All replication competent retroviruses code for a PR. The function of the mature PR is critical for virion replication. The HIV-1 PR has proved to be an excellent target for antiretroviral therapy of AIDS, and various PR inhibitors are now in clinical use. However, there is a rapid selection of viral variants that are resistant to inhibitors of PR. Comparative studies of various PRs have revealed the common features of their specificity. These studies are expected to aid the rational design of broad-spectrum inhibitors effective against various retroviral proteinases, including the mutant HIV-1 enzymes appearing in drug resistance.
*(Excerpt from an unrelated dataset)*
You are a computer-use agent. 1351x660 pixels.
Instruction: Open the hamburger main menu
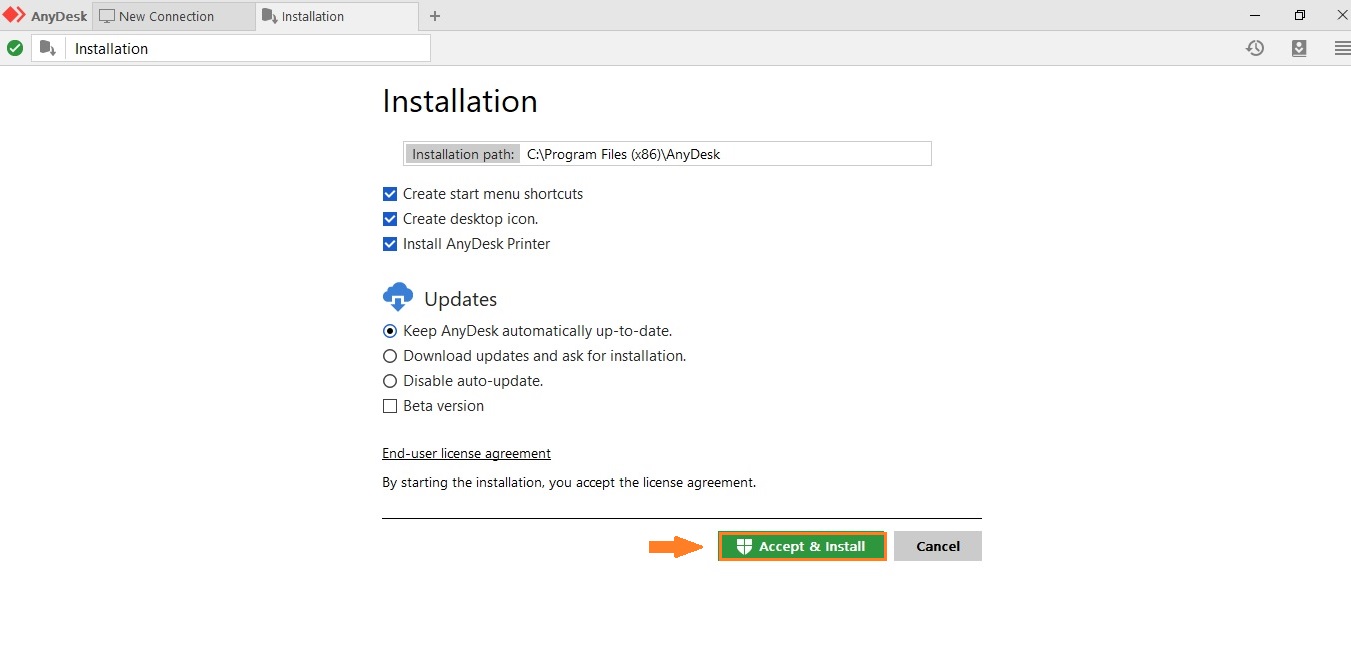point(1342,48)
Previously we have studied and characterized the PR of the following retrovirues: HIV-1, HIV-2, equine infectious anemia virus, human T-cell leukemia virus, bovine leukemia virus, avian myeloblastosis virus, and human foamy virus. Currently we are concentrating on the characterization of mutant HIV-1 and HTLV-1 proteinases, as well as on the characterization of murine leukemia virus and mouse mammary tumor virus proteinases. Besides the detailed characterization of various retroviral PRs, we are also involved in the efforts to prove the previously suggested early-phase function of the PR

The specificity of the proteases of eleven retroviruses was studied using a series of oligopeptides having single amino acid substitutions in various positions of a naturally occurring cleavage site of HIV-1. The protease set included at least one member from each of the seven genera of the family Retroviridae.

 

An intracellularly expressed defective HIV-1 PR monomer could function as a dominant-negative inhibitor of the enzyme that requires dimerization for activity. Based on in silico studies, two mutant PRs harboring hydrophilic mutations, capable of forming favorable inter- and intrasubunit interactions, were selected. The mutant PRs showed dose-dependent inhibition of the wild-type PR in a fluorescent microtiter plate PR assay. For the first time, heterodimerization between wild-type and dominant-negative mutant PRs were demonstrated by NMR spectroscopy. In cell culture experiments, infectivity of viral particles containing PR- RER protein was reduced by 82%.

 


Members of the LRB are also involved in other collaborative works. These include studies of the homo- and heteroassociation patterns of ErbB oncogenes, and studies of shedding events leading to altered signal transductions through ErbB receptors. This collaboration is supported by a EU5 grant, and is performed through the reseach group of Dr. Janos Szollosi (Department of Biophysics, UD).

 

LRB is is also historically involved in studies on the proteolytic systems of the anterior segment of the eye, in collaboration with the team of Dr. Andras Berta (Department of Ophthalmology, UD).  Another collaboration involves characterization of potyviral proteases, in collaboration with Dr. David Waugh ( NCI- Frederick, USA). LRB has also been involved in the application of retroviral-derived vectors in gene therapy. Retroviruses are ideal tools for gene therapy, especially since their life cycle includes a highly efficient integration step.